ASSIGNMENT:
Leaving the pictures aside, transcribe only and exactly the lines from the one with "Expand the LOGIN dropdown arrow" through the end of the entries, both included.

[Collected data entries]

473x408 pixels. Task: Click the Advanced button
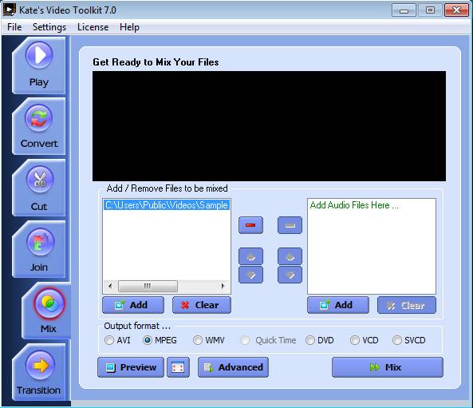pos(233,367)
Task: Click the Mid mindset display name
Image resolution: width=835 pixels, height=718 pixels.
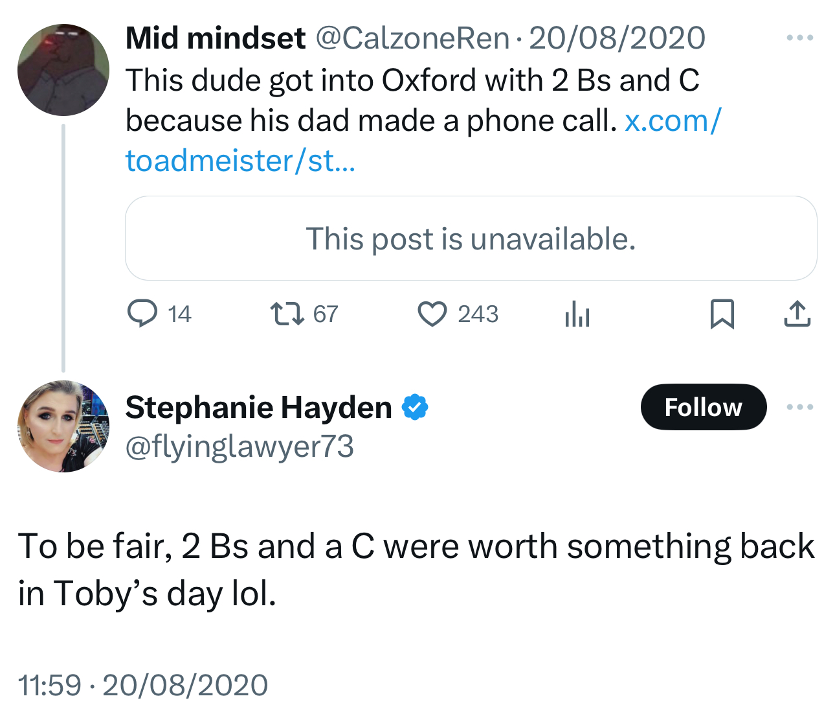Action: coord(215,38)

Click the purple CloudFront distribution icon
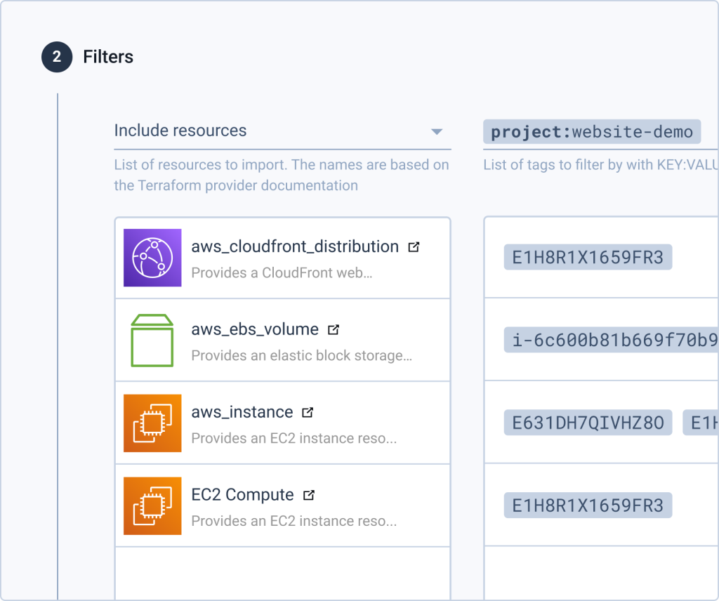click(152, 258)
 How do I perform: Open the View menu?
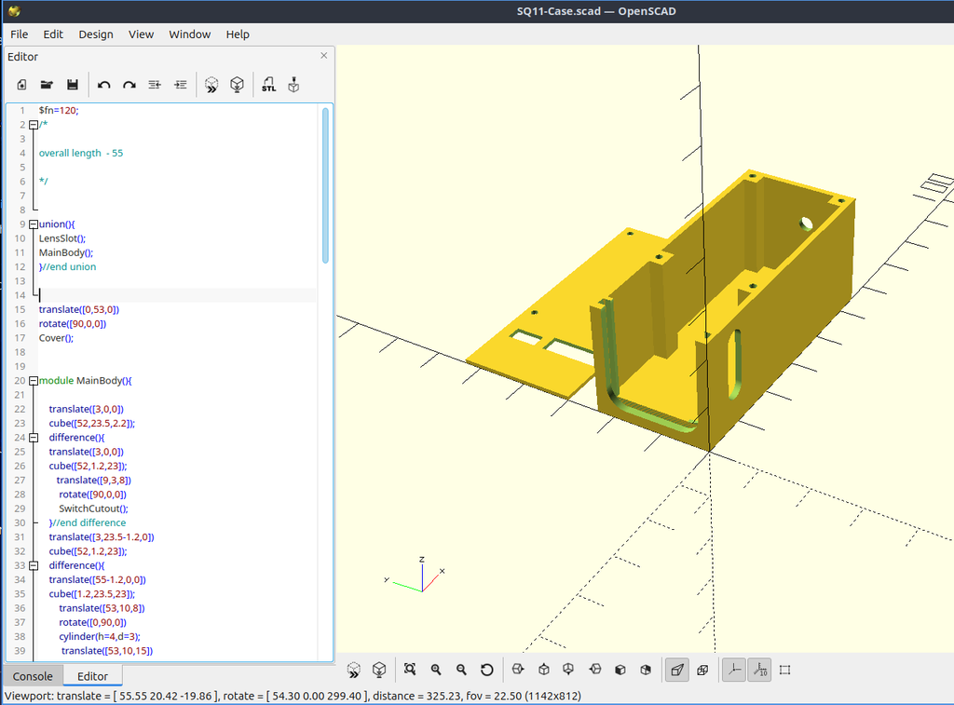141,34
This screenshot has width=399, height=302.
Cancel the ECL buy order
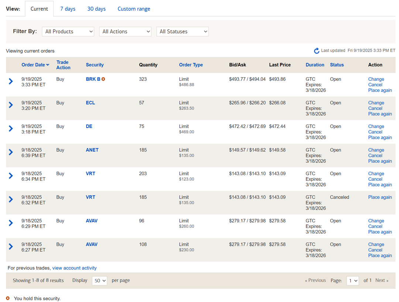(x=375, y=108)
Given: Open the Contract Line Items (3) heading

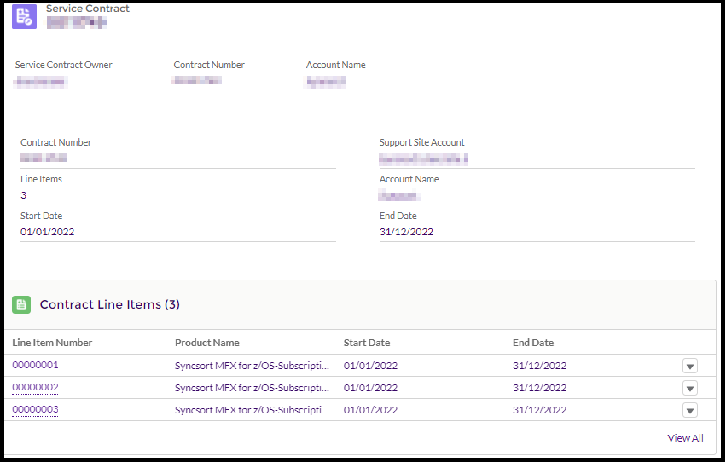Looking at the screenshot, I should point(109,304).

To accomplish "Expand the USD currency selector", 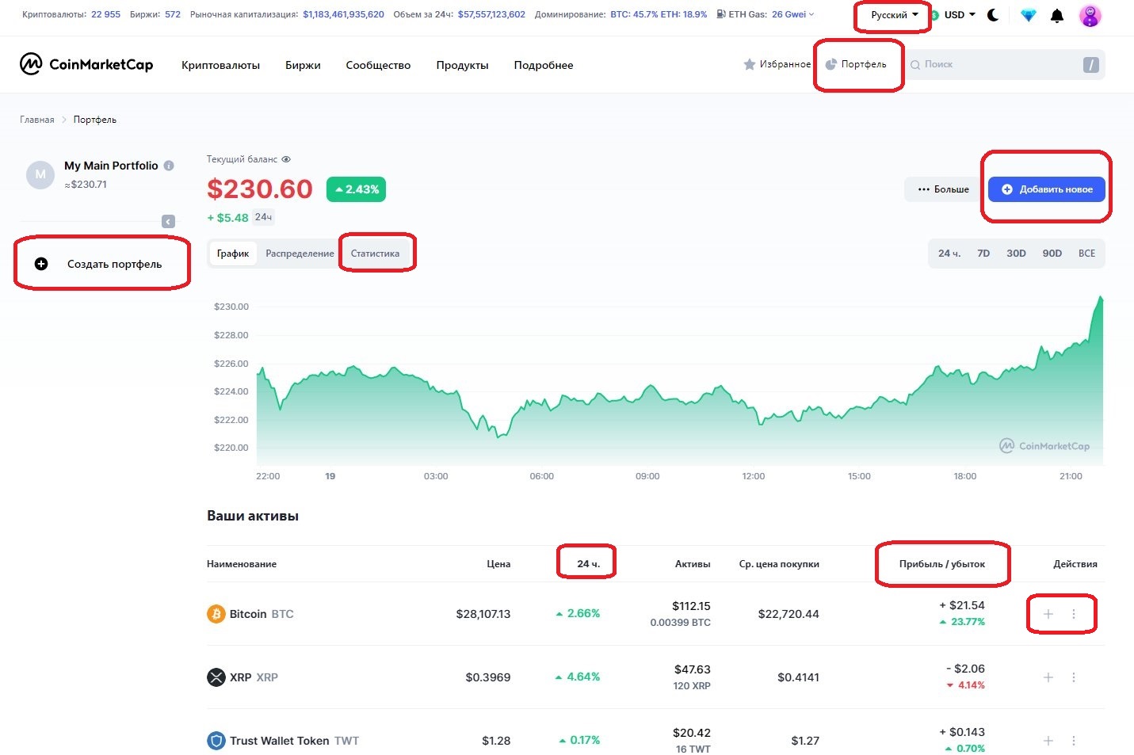I will click(x=959, y=15).
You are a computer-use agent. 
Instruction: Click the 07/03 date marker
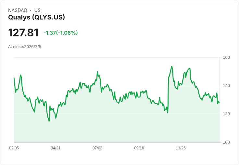click(97, 148)
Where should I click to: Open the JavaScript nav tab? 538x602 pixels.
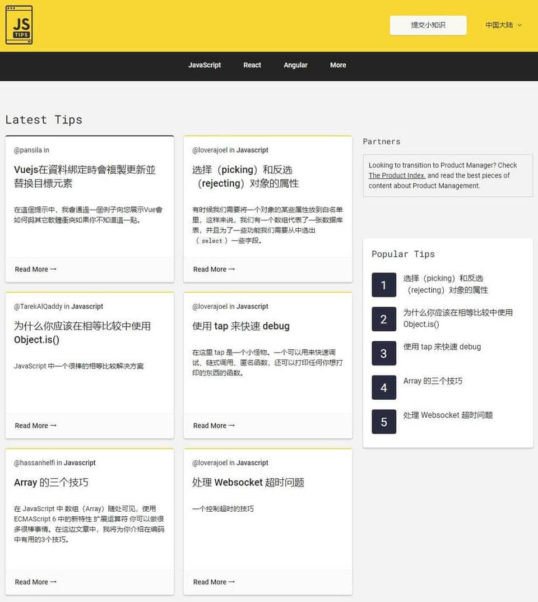coord(205,65)
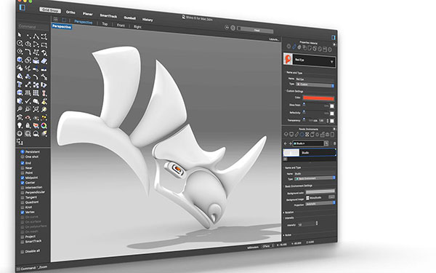Viewport: 436px width, 273px height.
Task: Click the Ortho mode button
Action: point(70,12)
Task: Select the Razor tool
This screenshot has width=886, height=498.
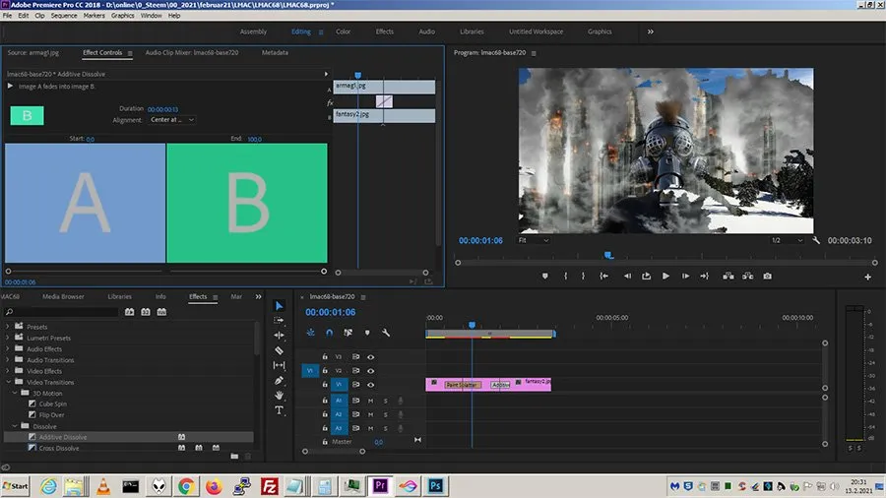Action: click(x=280, y=350)
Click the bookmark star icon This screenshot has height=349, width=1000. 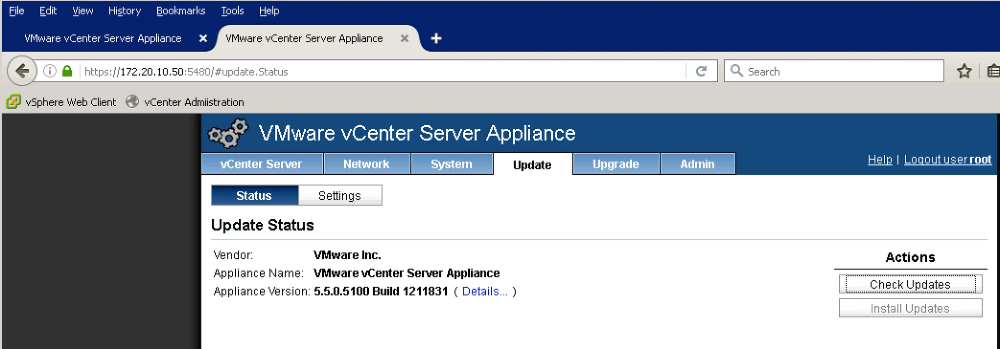(x=964, y=71)
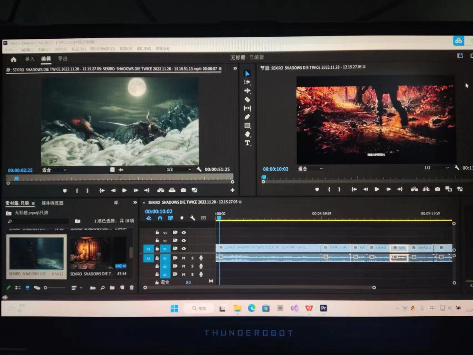
Task: Open the Source monitor zoom level dropdown
Action: coord(54,170)
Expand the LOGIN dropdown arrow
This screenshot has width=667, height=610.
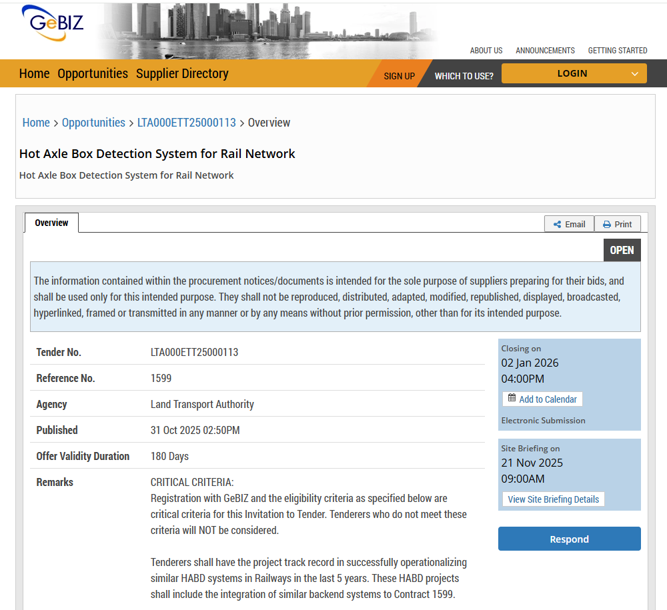pyautogui.click(x=634, y=74)
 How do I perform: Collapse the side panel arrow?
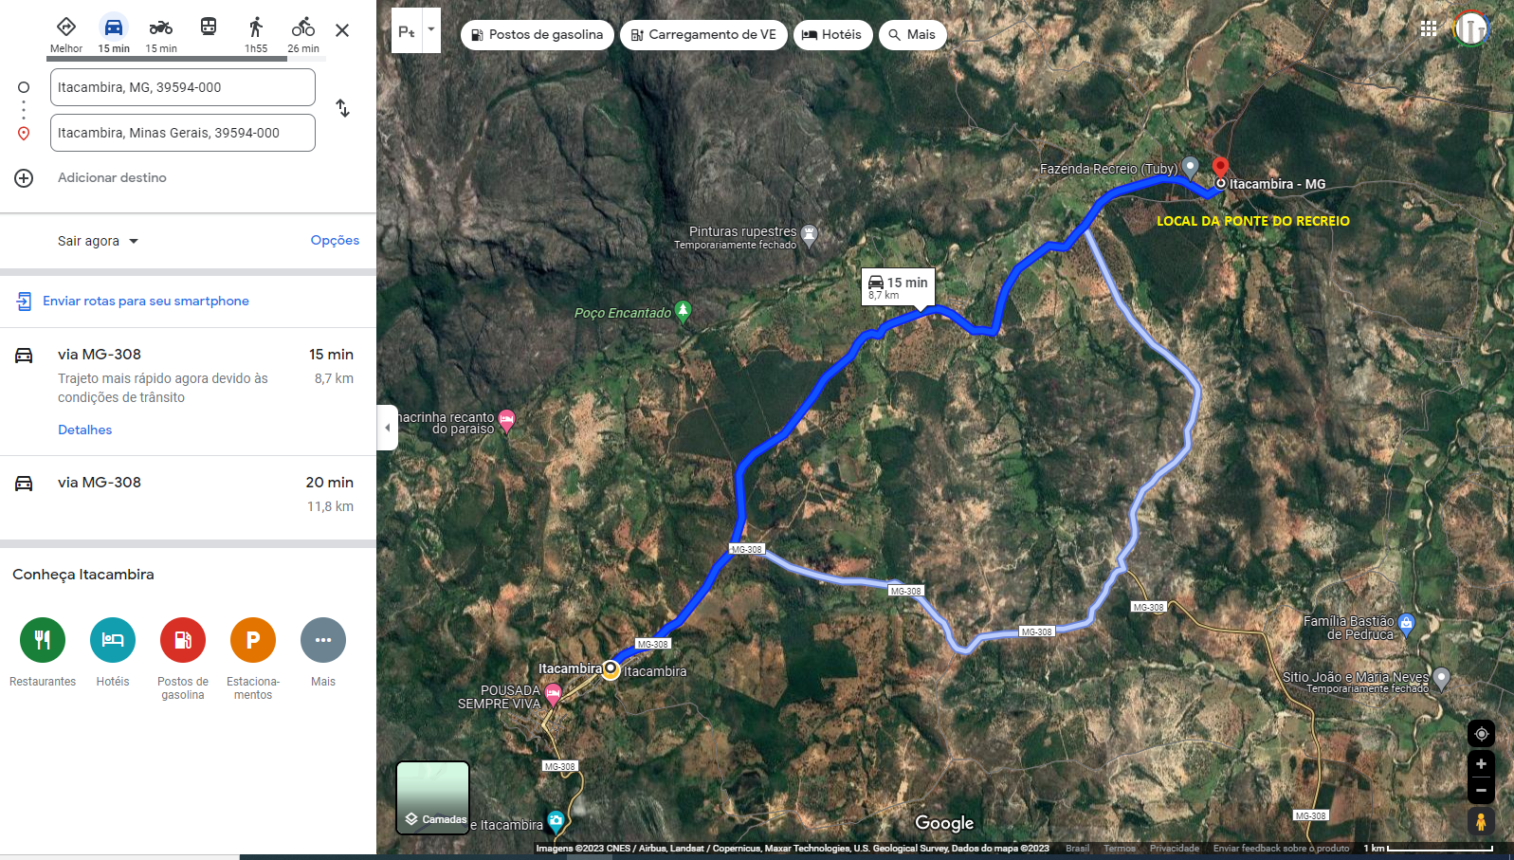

WRITTEN SOLUTION:
Expand the LOGIN dropdown arrow
This screenshot has width=667, height=610.
pyautogui.click(x=634, y=74)
 How do I perform: Collapse the side panel arrow?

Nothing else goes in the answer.